The former MI6 agent reportedly served in Russia during the 1990s. His investigation into the New York businessman started during the GOP primaries, and was then taken up by liberal groups and donors once Mr Trump became the presidential nominee.
Much like the declassified report released on Friday, the two-page synopsis of the memos did not include details about sources or methods.
The documents have apparently circulated for months among top senators and intelligence officials.

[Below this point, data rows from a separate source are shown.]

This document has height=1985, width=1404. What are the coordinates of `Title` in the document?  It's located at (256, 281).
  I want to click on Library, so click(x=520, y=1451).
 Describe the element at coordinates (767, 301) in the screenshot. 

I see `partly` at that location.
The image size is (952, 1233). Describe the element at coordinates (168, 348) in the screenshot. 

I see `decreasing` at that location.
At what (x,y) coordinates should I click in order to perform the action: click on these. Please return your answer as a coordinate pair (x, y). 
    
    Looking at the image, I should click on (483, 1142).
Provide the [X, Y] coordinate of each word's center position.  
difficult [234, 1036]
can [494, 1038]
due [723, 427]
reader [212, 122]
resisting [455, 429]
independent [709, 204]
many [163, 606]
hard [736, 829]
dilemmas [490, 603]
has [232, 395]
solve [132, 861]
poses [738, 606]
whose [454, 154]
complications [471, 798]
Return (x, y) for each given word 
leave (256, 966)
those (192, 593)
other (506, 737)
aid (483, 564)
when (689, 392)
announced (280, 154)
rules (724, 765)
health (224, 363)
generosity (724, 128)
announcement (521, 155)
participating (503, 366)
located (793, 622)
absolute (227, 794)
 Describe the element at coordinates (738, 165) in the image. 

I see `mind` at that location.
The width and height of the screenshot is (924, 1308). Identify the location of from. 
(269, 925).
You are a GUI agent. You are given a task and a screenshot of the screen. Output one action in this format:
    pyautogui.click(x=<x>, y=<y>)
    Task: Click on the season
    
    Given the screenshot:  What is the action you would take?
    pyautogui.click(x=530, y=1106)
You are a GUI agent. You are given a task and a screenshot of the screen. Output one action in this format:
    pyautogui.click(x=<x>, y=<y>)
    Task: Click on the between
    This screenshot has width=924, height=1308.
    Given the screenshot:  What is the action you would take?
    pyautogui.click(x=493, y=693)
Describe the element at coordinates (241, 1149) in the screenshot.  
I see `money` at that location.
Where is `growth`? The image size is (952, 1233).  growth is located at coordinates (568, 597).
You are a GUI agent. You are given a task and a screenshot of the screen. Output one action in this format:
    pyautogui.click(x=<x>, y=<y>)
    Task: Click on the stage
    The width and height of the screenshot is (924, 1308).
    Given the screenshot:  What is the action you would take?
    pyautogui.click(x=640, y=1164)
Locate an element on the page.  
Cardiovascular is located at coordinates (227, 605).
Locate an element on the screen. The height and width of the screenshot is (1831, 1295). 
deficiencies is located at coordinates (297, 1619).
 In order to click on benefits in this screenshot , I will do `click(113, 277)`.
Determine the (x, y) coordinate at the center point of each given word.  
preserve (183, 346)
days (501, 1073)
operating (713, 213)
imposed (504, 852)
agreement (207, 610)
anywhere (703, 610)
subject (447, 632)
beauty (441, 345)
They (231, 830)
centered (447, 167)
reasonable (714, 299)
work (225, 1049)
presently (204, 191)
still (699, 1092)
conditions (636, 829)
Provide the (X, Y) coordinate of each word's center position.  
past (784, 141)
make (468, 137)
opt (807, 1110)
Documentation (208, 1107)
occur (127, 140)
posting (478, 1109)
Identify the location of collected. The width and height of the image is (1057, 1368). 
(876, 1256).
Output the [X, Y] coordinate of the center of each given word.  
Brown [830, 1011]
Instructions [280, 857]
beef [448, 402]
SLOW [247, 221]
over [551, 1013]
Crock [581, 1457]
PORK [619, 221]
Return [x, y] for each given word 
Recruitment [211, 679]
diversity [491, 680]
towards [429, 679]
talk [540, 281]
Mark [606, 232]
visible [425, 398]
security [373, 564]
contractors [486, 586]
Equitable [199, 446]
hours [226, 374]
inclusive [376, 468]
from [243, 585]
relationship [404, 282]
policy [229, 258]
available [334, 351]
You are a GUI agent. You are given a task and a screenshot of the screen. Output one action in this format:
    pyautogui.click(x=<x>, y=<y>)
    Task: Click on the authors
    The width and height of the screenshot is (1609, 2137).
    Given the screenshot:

Journalists who obtained the documents had for weeks been unable to corroborate the contents.
The unverified, scanned memo alleges that Russia had "cultivated" Mr Trump to be a presidential candidate over the past five years; that he was allegedly bribed with various lucrative real estate deals in Russia, although he had turned them down; plus the sexual claims that could compromise him personally.
Former Senate Minority Leader Harry Reid alluded to the memos in a fiery letter to FBI director James Comey at the end of October last year, following his unusual announcement about a further Clinton email probe 11 days before the election.
"In my communications with you and other top officials in the national security community, it has become clear that you possess explosive information about close ties and coordination between Donald Trump, his top advisors, and the Russian government," Mr Reid wrote at the time. "The public has a right to know this information."
Last month, President Obama ordered the intelligence community to deliver a full report into Russia's role in the hacking of Democratic institutions.
The declassified report released last week concluded that: "[Vladimir] Putin ordered an influence campaign in 2016 aimed at the US presidential election, the consistent goals of which were to undermine public faith in the US democratic process, denigrate Secretary [Hillary] Clinton, and harm her electability and potential presidency.”
Prior to his briefing with intelligence chiefs, Mr Trump had tried to fervently discredit the assessment that Russian operatives – directed by Mr Putin – had hacked the Democratic National Committee and Clinton campaign chair John Podesta in a widespread campaign to help him win the election.
"While Russia, China, other countries, outside groups and people are consistently trying to break through the cyber infrastructure of our governmental institutions, businesses, and organisations including the Democratic National Committee," Mr Trump said in a statement, "there was absolutely no effect on the outcome of the election, including the fact that there was no tampering whatsoever with voting machines."
Intelligence officials maintained that, while Russian hackers did not tamper with vote tallies or machines, they could not gauge the influence the email leak and disinformation campaign had on voters' ultimate decisions.
The report stated: "We did not make an assessment of the impact that Russian activities had on the outcome of the 2016 election."